Data for the task:
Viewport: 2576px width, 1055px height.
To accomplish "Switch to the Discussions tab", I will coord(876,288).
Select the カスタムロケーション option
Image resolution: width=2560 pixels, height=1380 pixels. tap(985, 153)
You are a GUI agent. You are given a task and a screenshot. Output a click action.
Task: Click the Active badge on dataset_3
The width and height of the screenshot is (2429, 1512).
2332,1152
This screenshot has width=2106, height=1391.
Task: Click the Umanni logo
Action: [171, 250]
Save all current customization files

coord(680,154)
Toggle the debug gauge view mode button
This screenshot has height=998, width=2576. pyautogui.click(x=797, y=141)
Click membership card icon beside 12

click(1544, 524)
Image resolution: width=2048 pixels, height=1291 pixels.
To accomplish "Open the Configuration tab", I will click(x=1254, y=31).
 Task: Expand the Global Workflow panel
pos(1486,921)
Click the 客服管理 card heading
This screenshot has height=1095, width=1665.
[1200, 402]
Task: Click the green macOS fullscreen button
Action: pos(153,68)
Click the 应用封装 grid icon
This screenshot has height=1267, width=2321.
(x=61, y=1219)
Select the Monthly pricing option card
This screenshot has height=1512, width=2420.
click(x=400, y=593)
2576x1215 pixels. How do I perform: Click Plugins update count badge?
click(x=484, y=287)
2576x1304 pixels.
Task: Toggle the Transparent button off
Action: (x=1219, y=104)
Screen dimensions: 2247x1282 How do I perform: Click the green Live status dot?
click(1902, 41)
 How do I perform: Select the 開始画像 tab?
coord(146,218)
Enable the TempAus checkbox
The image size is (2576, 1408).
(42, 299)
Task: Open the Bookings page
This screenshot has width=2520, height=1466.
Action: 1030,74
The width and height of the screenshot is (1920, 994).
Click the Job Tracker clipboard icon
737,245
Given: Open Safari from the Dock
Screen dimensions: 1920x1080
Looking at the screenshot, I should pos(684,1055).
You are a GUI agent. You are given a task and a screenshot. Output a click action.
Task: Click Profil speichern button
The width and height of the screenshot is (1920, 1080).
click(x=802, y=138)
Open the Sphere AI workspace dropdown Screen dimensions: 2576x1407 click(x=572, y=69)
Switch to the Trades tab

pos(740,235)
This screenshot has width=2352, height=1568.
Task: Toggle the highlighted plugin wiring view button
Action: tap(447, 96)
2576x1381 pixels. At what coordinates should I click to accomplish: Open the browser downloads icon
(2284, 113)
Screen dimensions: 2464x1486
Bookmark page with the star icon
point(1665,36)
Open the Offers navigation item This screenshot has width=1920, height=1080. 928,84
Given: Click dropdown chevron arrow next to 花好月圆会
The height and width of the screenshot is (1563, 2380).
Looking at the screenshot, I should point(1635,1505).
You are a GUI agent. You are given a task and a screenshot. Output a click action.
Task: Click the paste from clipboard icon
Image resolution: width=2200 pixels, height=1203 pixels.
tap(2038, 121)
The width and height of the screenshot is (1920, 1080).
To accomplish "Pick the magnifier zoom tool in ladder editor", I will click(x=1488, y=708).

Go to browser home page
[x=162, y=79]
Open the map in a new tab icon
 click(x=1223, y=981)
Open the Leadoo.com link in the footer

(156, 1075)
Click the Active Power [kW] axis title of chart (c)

What the exercise asks:
An exact copy of all the entries above is what is needed.

Solution to the exercise:
Viewport: 2576px width, 1055px height.
To accomplish "Switch to the Discussions tab", I will coord(876,288).
Select the カスタムロケーション option
Image resolution: width=2560 pixels, height=1380 pixels. tap(985, 153)
You are a GUI agent. You are given a task and a screenshot. Output a click action.
Task: Click the Active badge on dataset_3
The width and height of the screenshot is (2429, 1512).
2332,1152
This screenshot has width=2106, height=1391.
Task: Click the Umanni logo
Action: [171, 250]
Save all current customization files

coord(680,154)
Toggle the debug gauge view mode button
This screenshot has height=998, width=2576. pyautogui.click(x=797, y=141)
Click membership card icon beside 12

click(1544, 524)
Image resolution: width=2048 pixels, height=1291 pixels.
To accomplish "Open the Configuration tab", I will click(x=1254, y=31).
 Task: Expand the Global Workflow panel
pos(1486,921)
Click the 客服管理 card heading
This screenshot has height=1095, width=1665.
[1200, 402]
Task: Click the green macOS fullscreen button
Action: pos(153,68)
Click the 应用封装 grid icon
This screenshot has height=1267, width=2321.
(x=61, y=1219)
Select the Monthly pricing option card
This screenshot has height=1512, width=2420.
click(x=400, y=593)
2576x1215 pixels. How do I perform: Click Plugins update count badge?
click(x=484, y=287)
2576x1304 pixels.
Task: Toggle the Transparent button off
Action: (x=1219, y=104)
Screen dimensions: 2247x1282 How do I perform: Click the green Live status dot?
click(1902, 41)
 How do I perform: Select the 開始画像 tab?
coord(146,218)
Enable the TempAus checkbox
The image size is (2576, 1408).
(42, 299)
Task: Open the Bookings page
This screenshot has width=2520, height=1466.
Action: 1030,74
The width and height of the screenshot is (1920, 994).
Click the Job Tracker clipboard icon
737,245
Given: Open Safari from the Dock
Screen dimensions: 1920x1080
Looking at the screenshot, I should pos(684,1055).
You are a GUI agent. You are given a task and a screenshot. Output a click action.
Task: Click Profil speichern button
The width and height of the screenshot is (1920, 1080).
click(x=802, y=138)
Open the Sphere AI workspace dropdown Screen dimensions: 2576x1407 click(x=572, y=69)
Switch to the Trades tab

pos(740,235)
This screenshot has width=2352, height=1568.
Task: Toggle the highlighted plugin wiring view button
Action: tap(447, 96)
2576x1381 pixels. At what coordinates should I click to accomplish: Open the browser downloads icon
(2284, 113)
Screen dimensions: 2464x1486
Bookmark page with the star icon
point(1665,36)
Open the Offers navigation item This screenshot has width=1920, height=1080. 928,84
Given: Click dropdown chevron arrow next to 花好月圆会
The height and width of the screenshot is (1563, 2380).
Looking at the screenshot, I should point(1635,1505).
You are a GUI agent. You are given a task and a screenshot. Output a click action.
Task: Click the paste from clipboard icon
Image resolution: width=2200 pixels, height=1203 pixels.
tap(2038, 121)
The width and height of the screenshot is (1920, 1080).
To accomplish "Pick the magnifier zoom tool in ladder editor", I will click(x=1488, y=708).

Go to browser home page
[x=162, y=79]
Open the map in a new tab icon
 click(x=1223, y=981)
Open the Leadoo.com link in the footer

(156, 1075)
Click the Active Power [kW] axis title of chart (c)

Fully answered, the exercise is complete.